Fava Beans

favas savvyhousekeeping
This is the remainder of my fava bean harvest. I probably could have gotten some more beans out of the plants but I needed to make room for the tomatoes, so I picked the rest of the crop yesterday and pulled up the plants for my compost.
Because they put nitrogen into the soil, farmers use favas as cover crops. Favas are a cold-season crop and take a long time to produce beans. The plants get about 3 feet tall and don’t produce a ton for their size. I planted nine plants and harvested about 100 bean pods altogether.
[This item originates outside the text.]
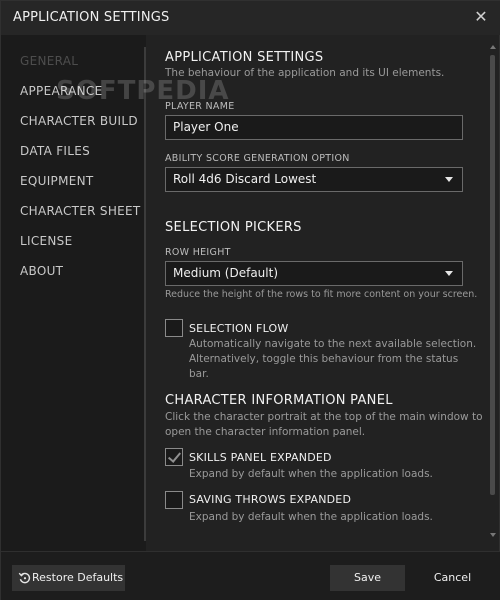  I want to click on section-heading-character-info: CHARACTER INFORMATION PANEL, so click(279, 400).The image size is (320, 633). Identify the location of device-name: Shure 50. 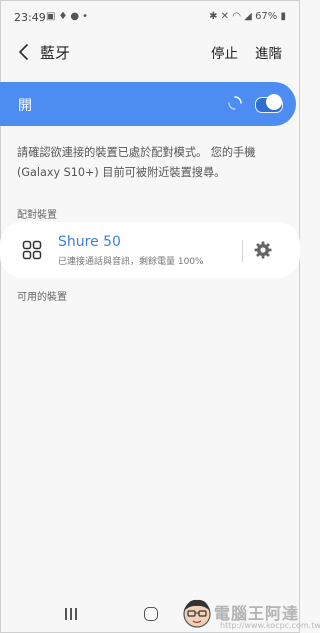
(90, 242).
The beans themselves are full of protein and quite delicious, especially when fresh. However, they are also labor intensive. Not only do you have to shell them from their pod, but each bean is surrounded by a bitter membrane that you have to remove. To do this, I popped them in a pot of boiling water for two minutes so that the membranes loosened. The inner bean is a grassy green and very tender:
fava beans savvyhousekeeping
Removing the membranes takes some time, but once you do it you have a pile of lovely beans that you can put in a salad or serve as a side dish. I made some for dinner last night. After removing the membranes, I pan-fried them with some oil, garlic, basil, salt, and pepper, like so:
fava beans savvyhousekeeping
Since the pan frying was only about heating the beans and adding flavor, the whole thing took about 5 minutes. The end result was a delicious, pillowy bean, kind of like a cross between a green bean and a potato. And because everything except the oil and spices came from my garden, the cost of making this side dish was around $.10.
fava beans savvyhousekeeping
Planting favas was an interesting experiment. While I wouldn’t bother with them if they were springtime plants, since they can be planted in the winter, they are a nice way to put your garden to use in the cold months. I will probably plant them again.